Context, whether personal or global in nature, can have a massive impact on the ways consumers will go about their day and the types of decision they will make. Think about the political climate and how that can impact consumer behavior.  Economic stability or instability affects the discretionary expenditures of a household.  When a family gets a pet, that changes things.  The time of day can have an impact on purchases.  

There are tools in the market for layering context over consumer data, but the simplest way to do this is to examine global macro-trends that might have an impact and place them over any analysis you might be doing of your audience.  You also need to ensure you revisit your audience profiles regularly — potentially on a monthly basis, and even more often if you have a short consideration cycle for your products and services.

Subtle changes in the market can affect not only who you are targeting, but also which message you decide to display.  I often use the analogy that the customer journey is no longer linear, but instead represents as many options as you would have if you were driving from New York to San Francisco.  You have many permutations of routes — and each stage of that route can be experienced differently, whether it’s day or night, summer or winter, or more.  The context for that route will affect the path you decide to take.
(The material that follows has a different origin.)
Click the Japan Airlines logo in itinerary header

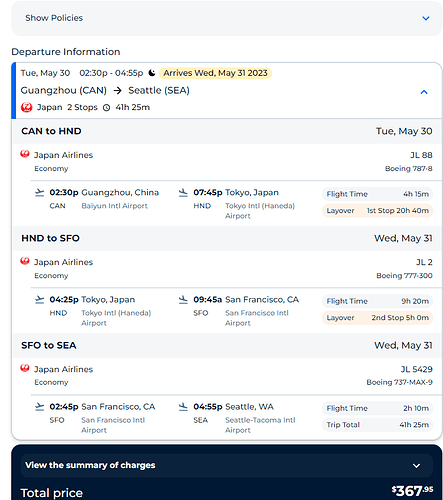[x=26, y=107]
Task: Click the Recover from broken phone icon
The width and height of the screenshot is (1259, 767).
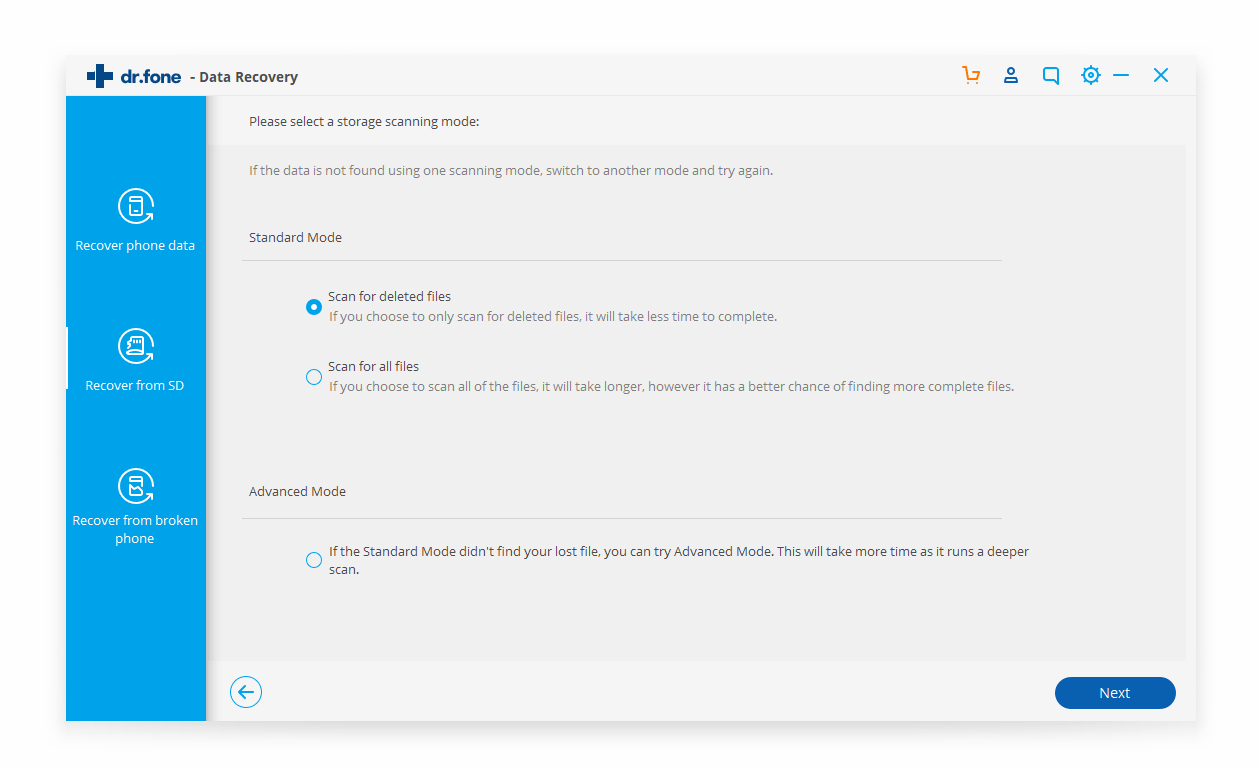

Most marketers have not yet advanced to the complexity of understanding the context as well as the audience they are trying to speak to, much less reacting properly to it.

What is the best way to understand context?  Work with your agency analytics team to analyze those macro trends.  Work with your key publishers to understand the trends affecting their audience.  Work with your data provider to layer that information over the top of your campaign, and learn to optimize often enough to catch those changes in your planning process.  If you do these three things, you’ll have a step up over your competition.

3 comments about "Data Without Context Is Noise".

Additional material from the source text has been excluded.